Wednesday I went to see my surgeon. Dr. Cook took one look at my arm, black with bruising from wrist to elbow, and said, “Jesus! Why didn’t they send you to me in the first place?”

Early Thursday morning Don took me to Baylor Garland Hospital. Under the blessing of anesthesia, the surgeon put a catheter in my chest, two little tubes that hang down where my right breast used to be. Now for dialysis the nurse unscrews the ends and connects to the dialysis machine. No needles for now. But: I was told not to get the catheter wet. That’s a problem for a gal who wants to shower every morning.

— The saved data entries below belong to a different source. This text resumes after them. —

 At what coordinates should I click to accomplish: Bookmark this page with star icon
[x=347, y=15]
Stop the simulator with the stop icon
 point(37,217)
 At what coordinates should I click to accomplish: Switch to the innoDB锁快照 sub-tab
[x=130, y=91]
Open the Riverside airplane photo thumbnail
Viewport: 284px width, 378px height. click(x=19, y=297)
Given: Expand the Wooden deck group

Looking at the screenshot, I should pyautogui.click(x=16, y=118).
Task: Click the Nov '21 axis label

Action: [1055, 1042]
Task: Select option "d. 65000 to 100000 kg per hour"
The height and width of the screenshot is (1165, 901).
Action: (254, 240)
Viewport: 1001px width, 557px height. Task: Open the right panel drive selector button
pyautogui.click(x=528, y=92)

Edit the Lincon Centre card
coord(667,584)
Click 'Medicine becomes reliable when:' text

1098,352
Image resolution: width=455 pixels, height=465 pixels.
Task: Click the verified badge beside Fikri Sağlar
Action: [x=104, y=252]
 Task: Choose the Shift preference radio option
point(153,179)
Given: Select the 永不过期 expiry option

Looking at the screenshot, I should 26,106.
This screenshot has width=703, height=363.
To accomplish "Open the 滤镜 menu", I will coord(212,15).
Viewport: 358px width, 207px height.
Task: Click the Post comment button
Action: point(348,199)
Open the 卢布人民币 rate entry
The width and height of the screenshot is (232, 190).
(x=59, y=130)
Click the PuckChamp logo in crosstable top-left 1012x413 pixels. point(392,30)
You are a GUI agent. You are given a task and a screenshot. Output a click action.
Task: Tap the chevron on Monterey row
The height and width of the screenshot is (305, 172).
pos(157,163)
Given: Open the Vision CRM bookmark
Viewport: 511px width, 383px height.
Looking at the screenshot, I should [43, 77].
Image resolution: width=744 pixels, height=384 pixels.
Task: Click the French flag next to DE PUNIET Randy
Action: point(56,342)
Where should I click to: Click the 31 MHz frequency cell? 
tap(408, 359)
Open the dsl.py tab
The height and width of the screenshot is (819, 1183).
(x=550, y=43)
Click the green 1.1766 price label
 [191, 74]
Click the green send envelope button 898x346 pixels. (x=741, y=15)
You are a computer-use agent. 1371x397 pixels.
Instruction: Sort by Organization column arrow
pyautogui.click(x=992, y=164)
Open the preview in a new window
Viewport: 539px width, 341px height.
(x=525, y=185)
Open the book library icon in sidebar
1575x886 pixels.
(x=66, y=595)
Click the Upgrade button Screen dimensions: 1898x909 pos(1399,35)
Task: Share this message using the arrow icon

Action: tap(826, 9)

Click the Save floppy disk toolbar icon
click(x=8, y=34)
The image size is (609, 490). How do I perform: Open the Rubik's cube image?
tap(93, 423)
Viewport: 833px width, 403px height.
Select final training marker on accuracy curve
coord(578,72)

My brother Don was my savior that week, spending four days coming to my apartment to get me, taking me all over Dallas County, and waiting patiently while the doctors worked on my arm. I don’t know what I would have done if these complications happened when I was alone in Albuquerque. When I need help, Don always comes cheerfully. What a good brother!

Don took me back to the hospital on Monday where Dr. Cook tried to unblock the graft in my left arm. It didn’t work. He put in a new graft in my upper arm. I now have an ugly red wound about four inches long in my left elbow.

I will continue to receive dialysis through the catheter in my chest until the new graft is completely healed. That may take six weeks. I never thought I’d say, “I will be glad when the tech can stick needles in me again.” Meanwhile, an aid comes to my apartment three times a week to wrap me in Saran so I can shower.

I have decided to live. Monday night I was not sure I wanted to. I hurt. I feel miserable. I don’t write blogs. I sit in my recliner with Charlie on my lap, my left arm propped up on a pillow, and feel sorry for myself.

Then I remember all the other old ladies who live in this retirement community. Each has health problems; many are worse off than I am. I don’t have diabetes. I don’t have high blood pressure. My heart is strong, no arteries clogged.

If you come to my apartment in the next six weeks, you will find me and Charlie in the recliner watching Turner Classic Movies. Last night it was Charles Boyer and Ingrid Bergman in "Gaslight."